PROBLEM
Word for word, please restate the line that contains "Task: Click the TradingView logo" and all lines after it through the end of the material, minus the pictures.

(THE DATA begins)

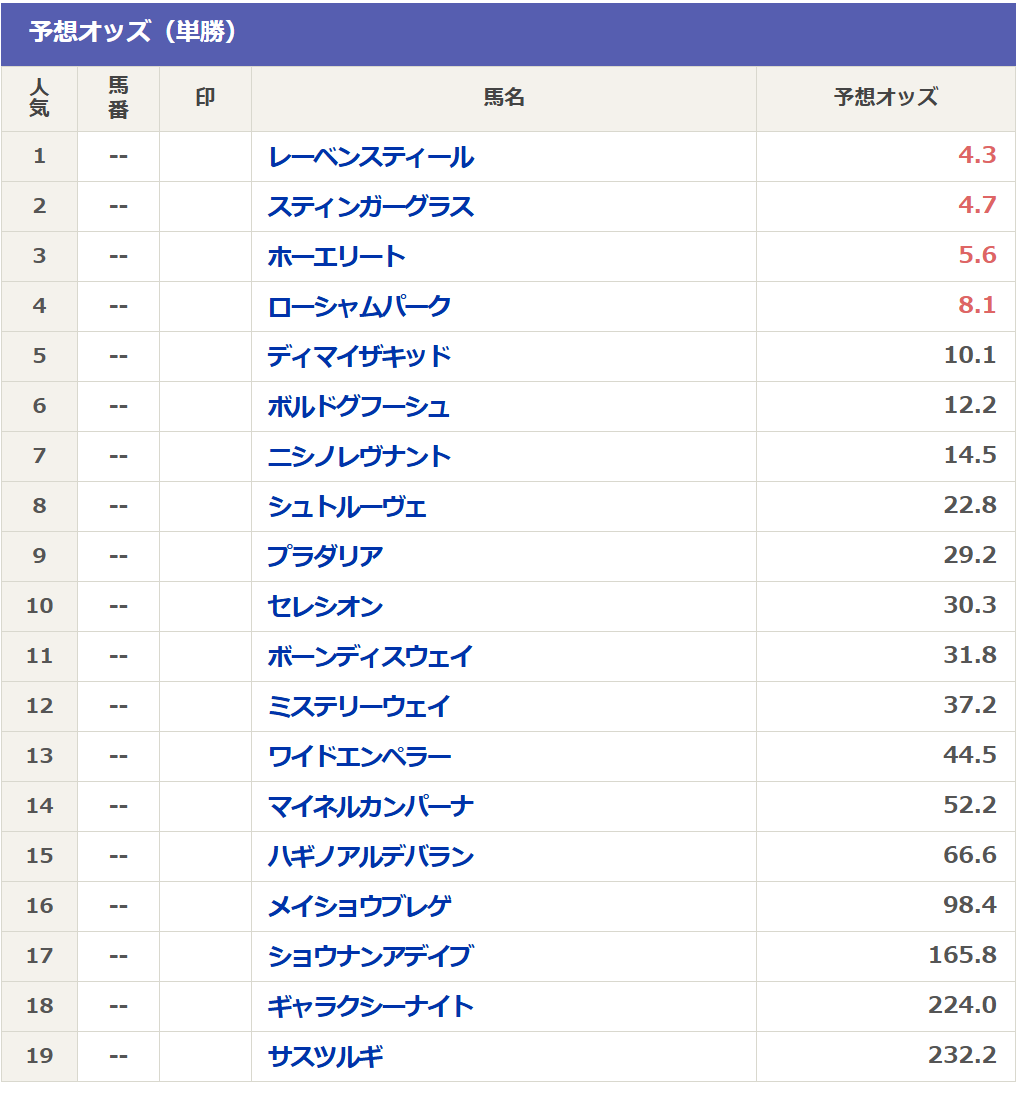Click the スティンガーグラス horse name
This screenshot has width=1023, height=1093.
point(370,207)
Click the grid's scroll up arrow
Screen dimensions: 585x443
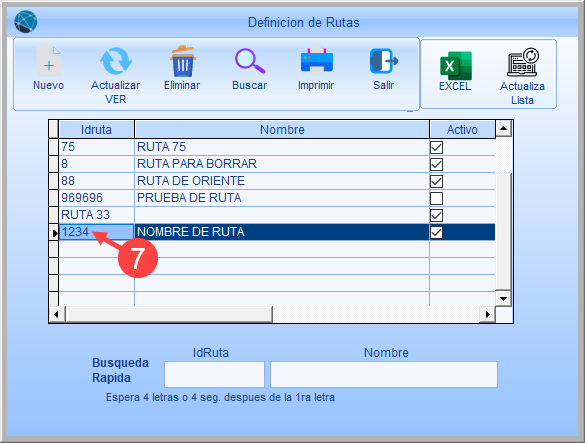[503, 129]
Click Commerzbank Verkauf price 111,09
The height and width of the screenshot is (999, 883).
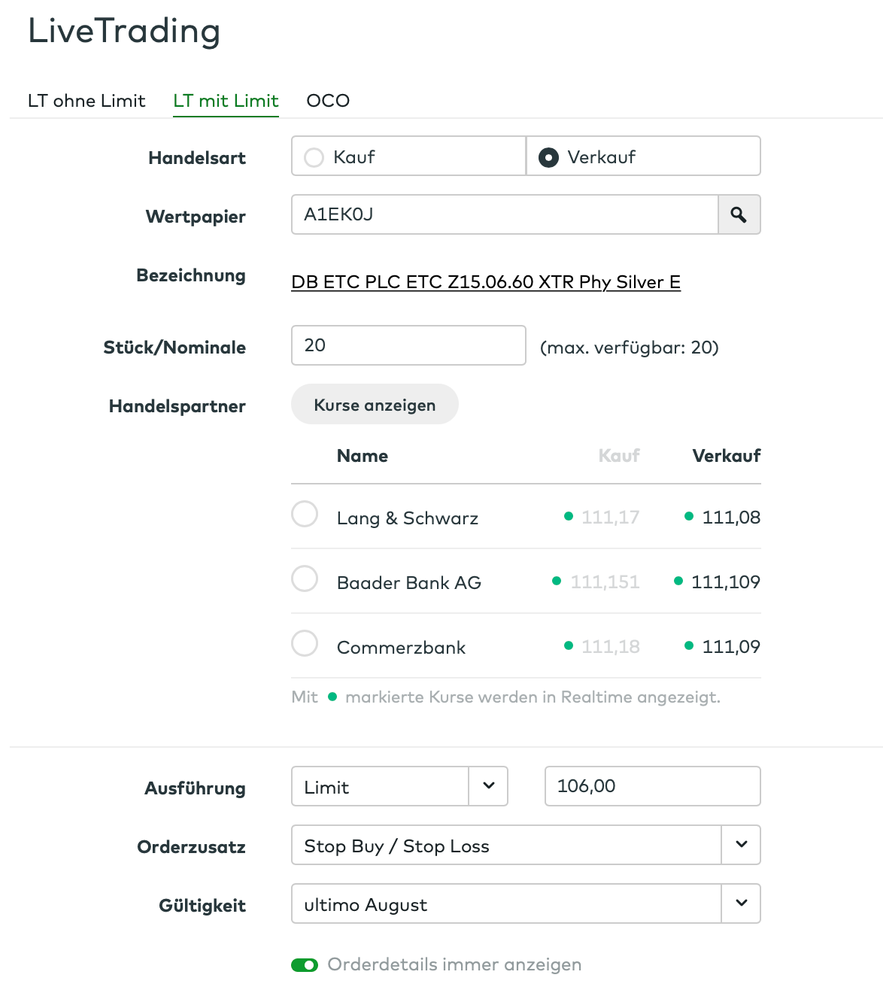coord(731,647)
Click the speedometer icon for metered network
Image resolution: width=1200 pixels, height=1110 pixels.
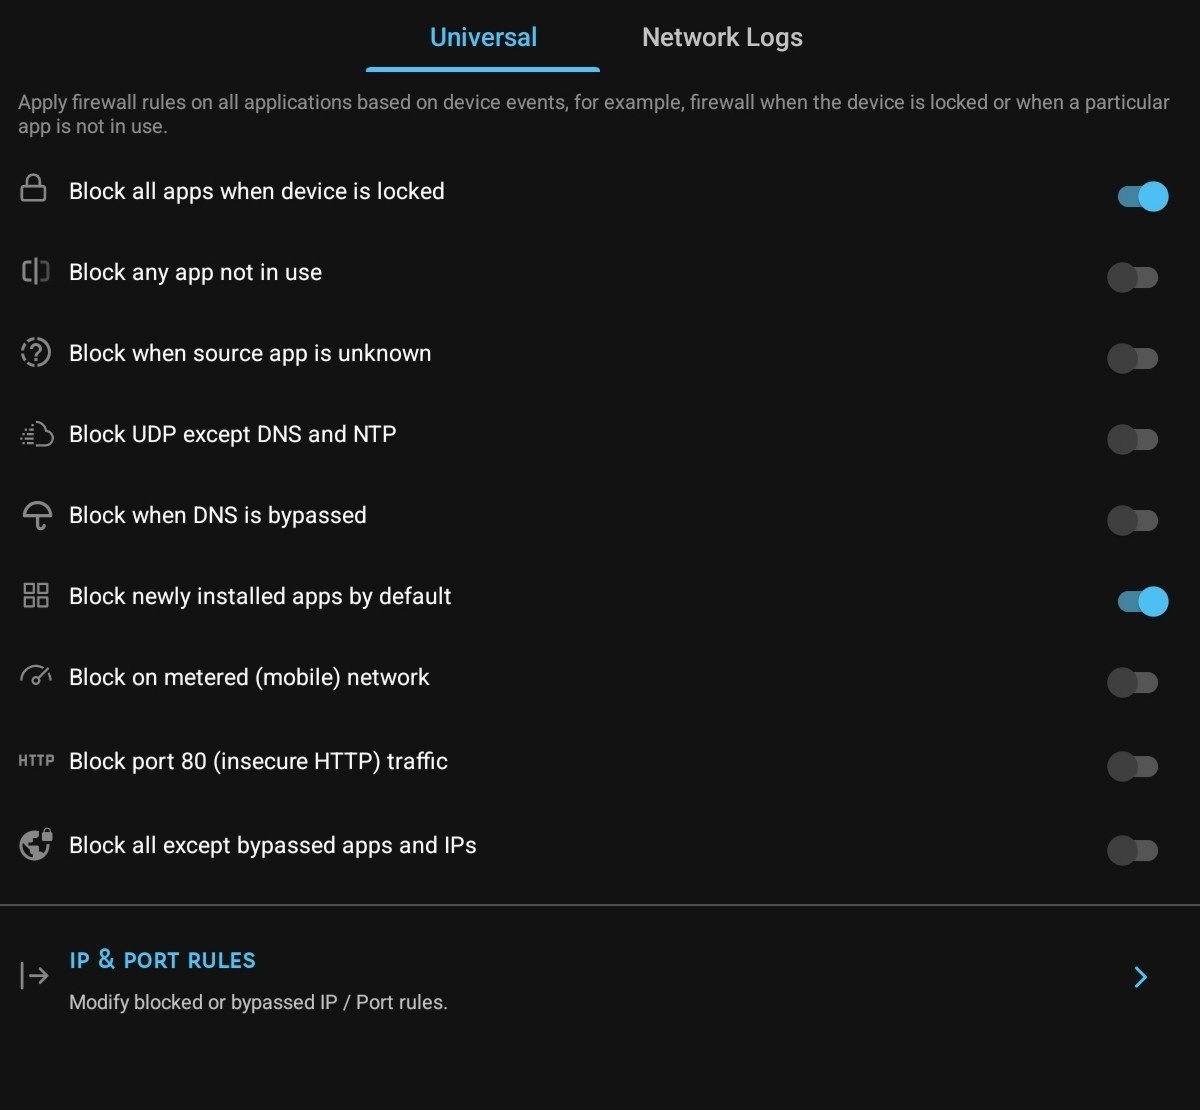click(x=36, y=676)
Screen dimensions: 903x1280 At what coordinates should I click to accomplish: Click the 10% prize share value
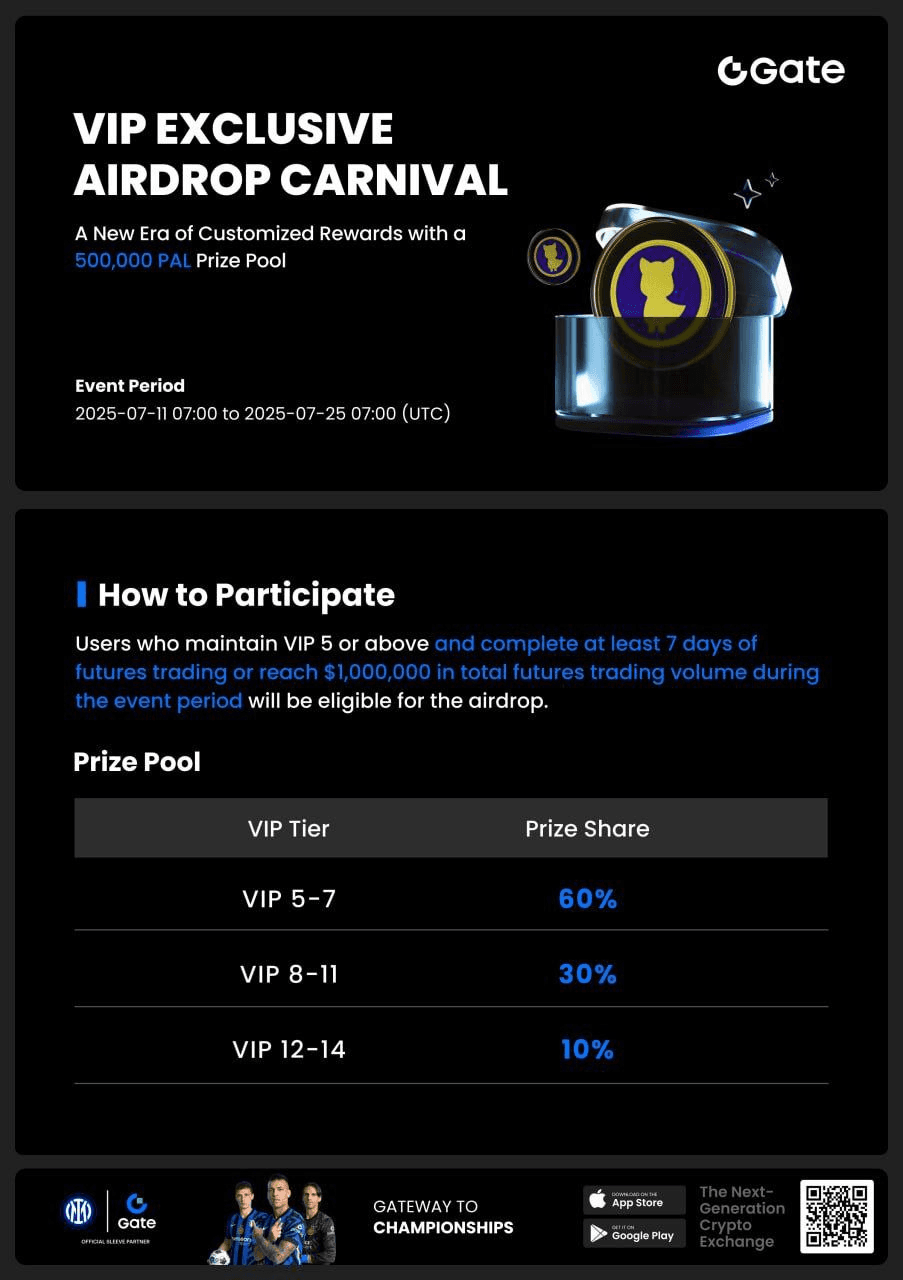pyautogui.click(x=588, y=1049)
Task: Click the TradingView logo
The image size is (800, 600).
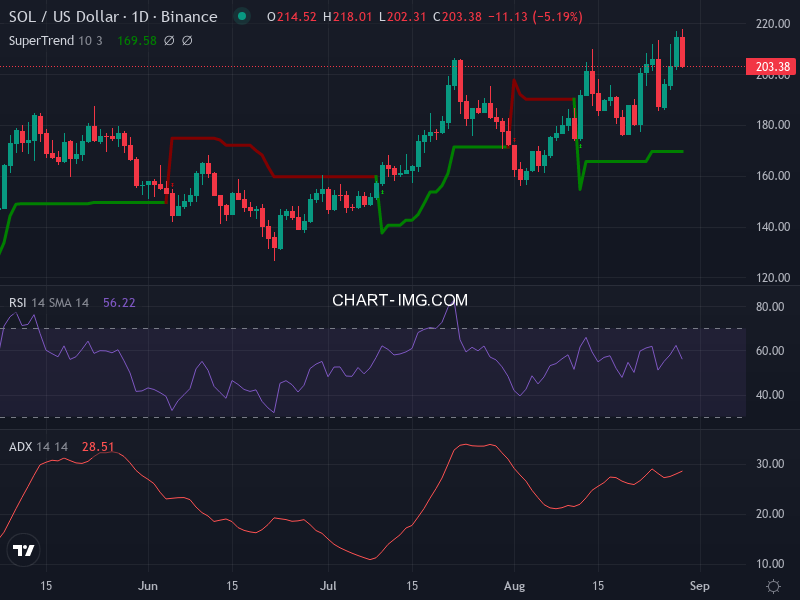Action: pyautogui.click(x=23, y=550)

(THE DATA ends)

RESULT BELOW
Task: Click the TradingView logo
The image size is (800, 600).
Action: pyautogui.click(x=23, y=550)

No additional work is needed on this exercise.